´´Não existe arquitetura fora da questão urbana´´
Um passeio pela história de São Paulo a partir de sua arquitetura foi o que a palestra da historiadora Rosa Artigas proporcionou, no último sábado, aos participantes do curso "450 Pautas: Descobrir São Paulo, Descobrir-se Repórter". Professora da escola de arquitetura Escola da Cidade, Rosa Artigas afirma que "não existe arquitetura fora da questão urbana".
Incomodada com o que chama de "vícios ideológicos", presentes nos festejos de 450 anos da "cidade que a todos acolhe de braços abertos e onde todos têm chance de vencer", Artigas diz que basta ir à periferia para ver que não é
verdade que a cidade abriu os braços indistintamente para quem aqui chegou em busca de oportunidades.
Ana Luisa Gomes, diretora da OBORÉ e Rosa Artigas
Para ela, a história de São Paulo, desde a colonização, está vinculada à expansão da economia capitalista em que foi estabelecida uma relação promíscua entre o espaço público e o privado. "Espaço não é só o ambiente físico, mas o espaço político que se configura no espaço urbano".
Rosa Artigas discorreu sobre o plano de modernização de São Paulo, no começo do século XX, que teve na figura de Ramos de Azevedo o seu principal empreendedor. Segundo ela, o arquiteto era, acima de tudo, "um empresário capitalista com visão". Artigas defende que houve, então, um esforço das elites paulistanas em eliminar, nos espaços urbanos, qualquer vínculo com o passado de origem negra e mameluca.

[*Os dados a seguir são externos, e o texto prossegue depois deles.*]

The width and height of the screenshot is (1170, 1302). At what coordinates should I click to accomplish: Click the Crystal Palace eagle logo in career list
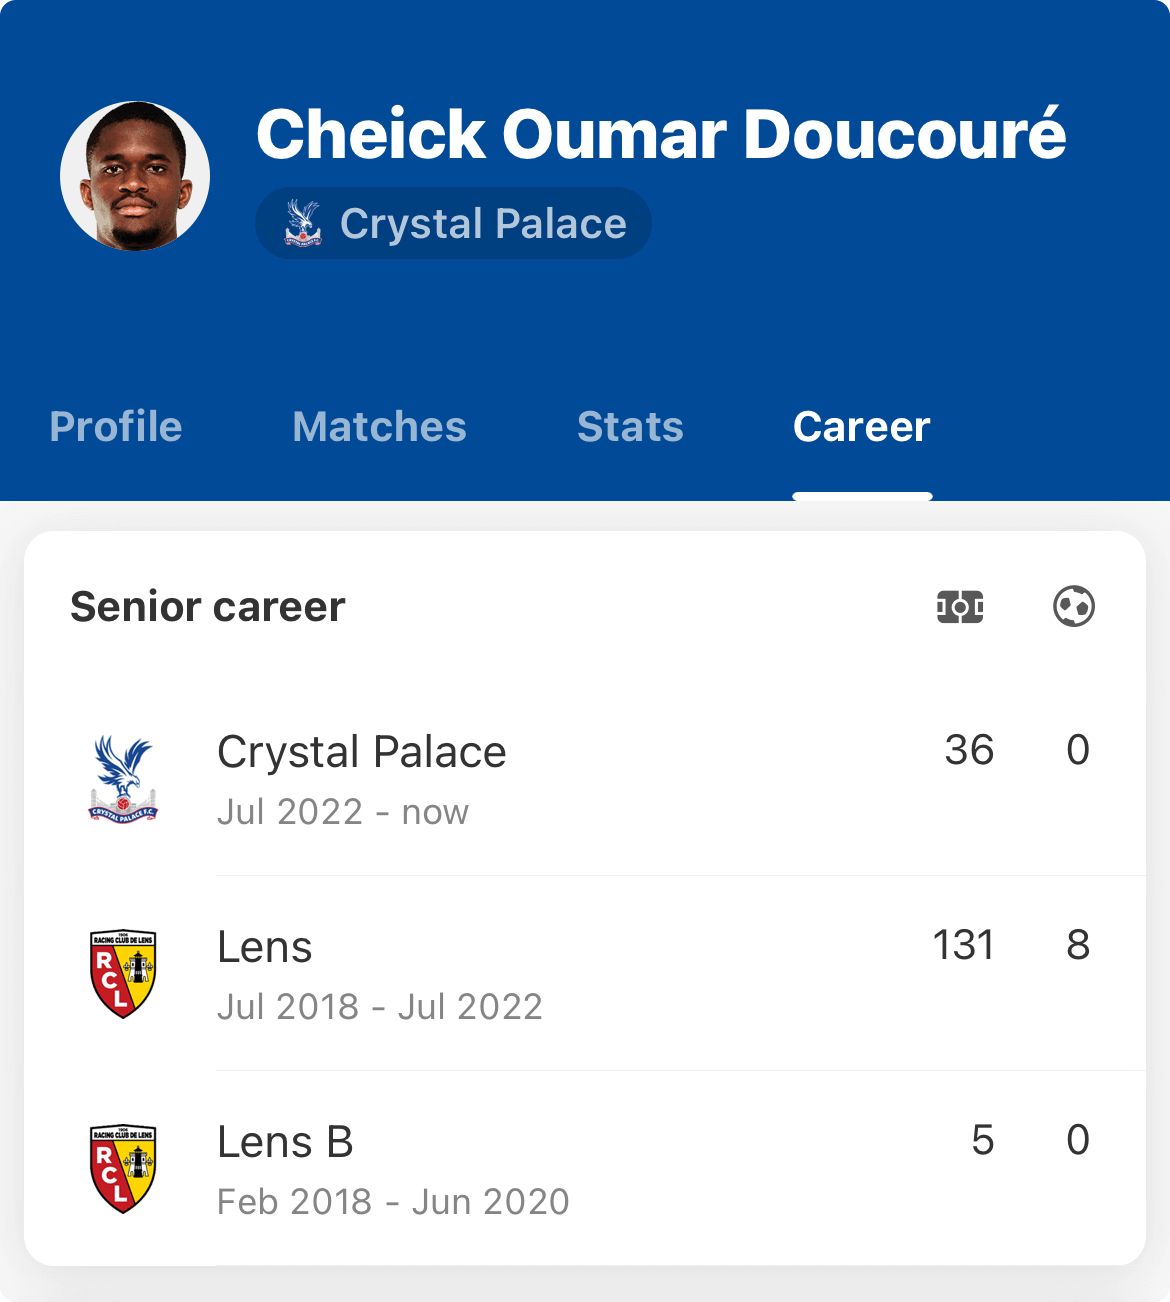(123, 780)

A professora chama a atenção para o fato que Ramos de Azevedo financiava as obras para o Estado, depois cobrava o investimento. "Existe até hoje uma profunda confusão, um limite muito tênue do que é o espaço público e o privado".
A modernização da cidade, com a construção das grandes avenidas e dos museus, empurra os mais pobres para as áreas periféricas, à beira dos Rios, enquanto a elite econômica, empenhada nessas iniciativas, vai se estabelecendo na região da avenida Paulista. De acordo com Artigas, é importante notar que ao longo da história de São Paulo a elite econômica e o Estado se fundem na mesma coisa.
Era JK: presença do Estado nos espaços físicos é maior
Existem, no entanto, dois momentos em que a presença do Estado é mais nitidamente percebida no espaço físico: logo após a Revolução de 32 e no governo de Juscelino Kubitschek. "Há uma expansão da área pública que culmina simbolicamente com a construção de Brasília, uma cidade de caráter público. O governo JK é um período onde há um arrefecimento dessa promiscuidade entre o público e privado, mesmo aqui em São Paulo, com Carvalho Pinto, a presença do Estado enquanto espaço físico começa a acontecer em vários lugares". Essa presença no espaço urbano se traduz nos equipamentos públicos existentes na cidade: a escola, o Fórum, o posto policial, as avenidas, o transporte, o ponto de ônibus.
Na ditadura militar há um grande investimento em equipamentos urbanos e uma tendência mundial de reformulação dos centros urbanos. "É um momento de abandono dos centros históricos das cidades e a criação de novos pólos urbanos, fora dos centros históricos. É uma tendência mundial, que acontece após o movimento de 68 na França. E sempre que surge um movimento social muito forte resulta numa defesa da burguesia em relação aos seus espaços urbanos e privados".
De acordo com Artigas, o Estado autoritário é um Estado planejador que funciona com planos econômicos e urbanos pré-estabelecidos. É nesse período que, por exemplo, começa a ser construído o metrô e o Banco Nacional de Habitação (BNH), que virá a ser o principal elemento de incentivo à construção civil e à especulação imobiliária atendendo, particularmente, a classe média. Nesse momento é que começam a surgir os bairros de classe média e a verticalização da cidade.